Apple has Apple Fitness+ and its bank of highly qualified trainers who, like Peloton trainers, utilize the platform as a means to engage with their audience. Amazon now has fitness tracking, fitness coaching, and nutritional coaching in its rapidly evolving Halo system. Whoop recently acquired PUSH — a velocity-based training app that lets users track weight lifting metrics — to further cement its position. 

There’s a divide between the content platform play (Apple and Amazon) and the pure lifestyle brand play (Whoop). While the former seems to have stronger mass appeal, the latter has established a cult-like following.

So, Who Wins?

This question is tricky because fitness wearables aren’t exactly a zero-sum game.
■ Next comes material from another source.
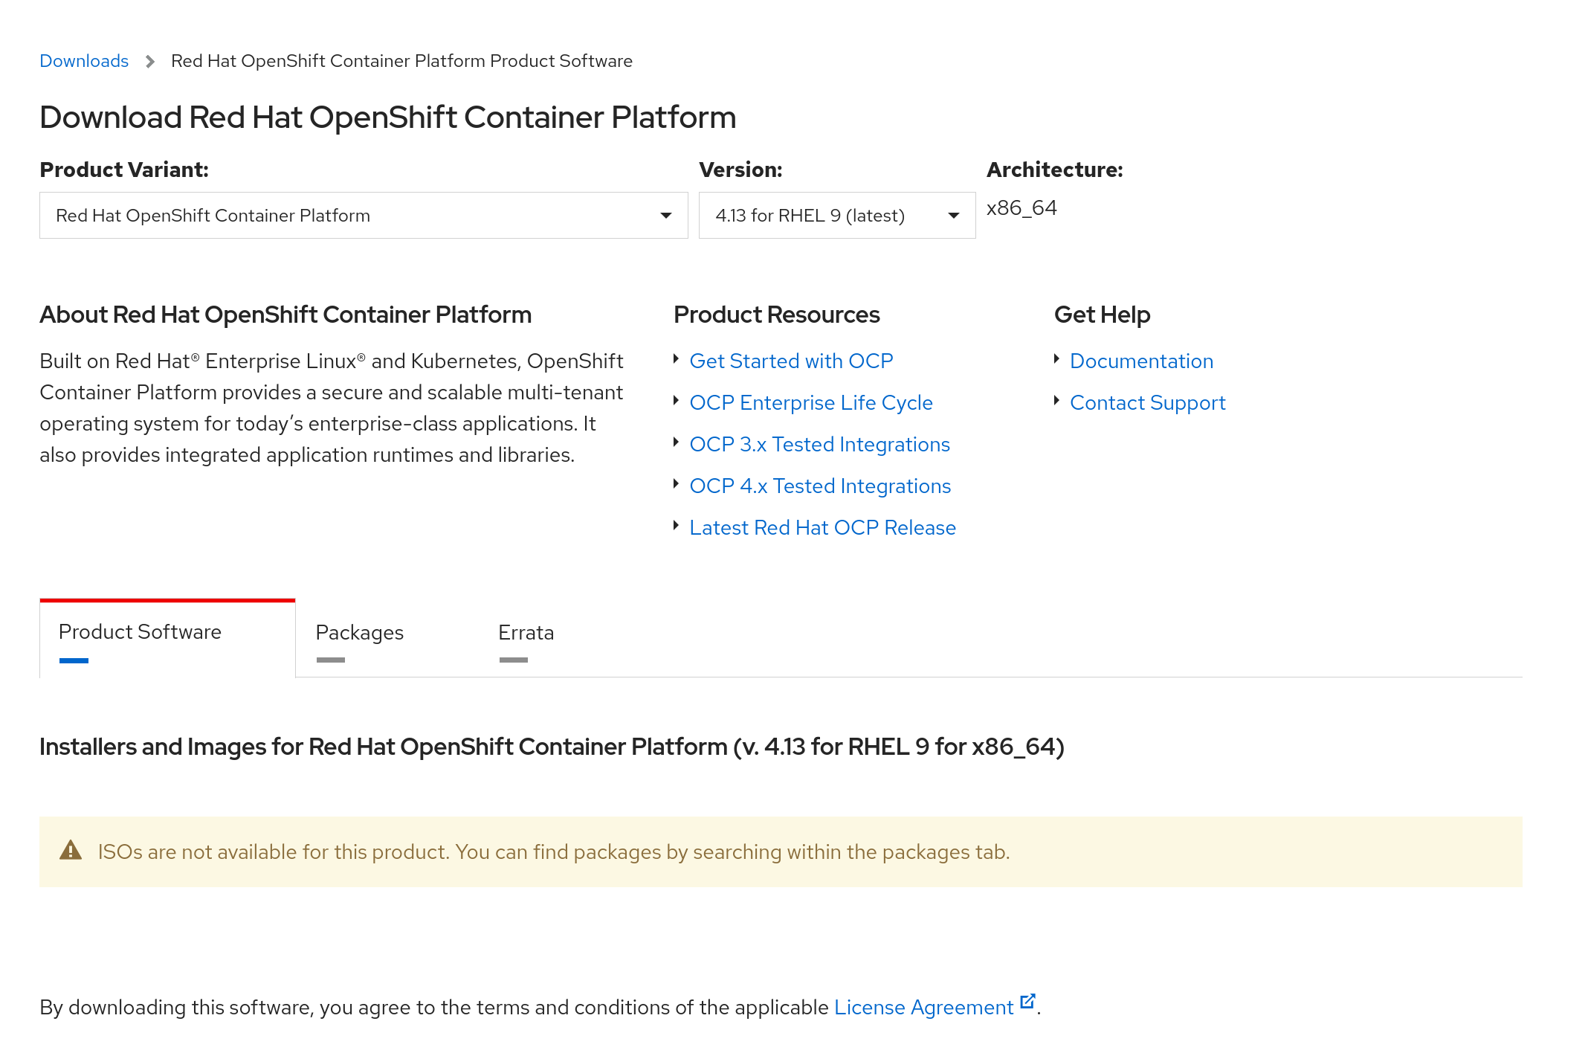This screenshot has height=1056, width=1588.
Task: Open the License Agreement link
Action: point(923,1008)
The three companies at the forefront of the space have fundamentally different end goals.

Amazon is focused on getting individuals into its Prime ecosystem at any cost. For this reason, they can price their hardware ($80) and software ($3.99 monthly subscription) significantly lower than an Apple Watch ($279) or Whoop monthly subscription ($30).

Apple already owns a lion’s share of the wearables market and has made healthcare and fitness a part of its growth thesis since as early as 2014. And then there’s Whoop — a software business disguised as a hardware product built for select high-performance individuals.

Ultimately, I believe that Apple wins out. Scale is scale, and very few can beat Apple in that game.

While the idea that another giant like Amazon could build out its own mini healthcare system is intriguing, wearables are consumer products that need to look and feel good. If Amazon is more concentrated on undercutting prices and using the Halo system to increase Prime memberships, its wearables won’t be able to compete with Apple’s ambitious design, market-leading UX and UI, and telemedicine infrastructure.

A decade ago, we didn’t know any of these companies would be at the forefront of health and fitness. Only time will tell how the category evolves in the near future.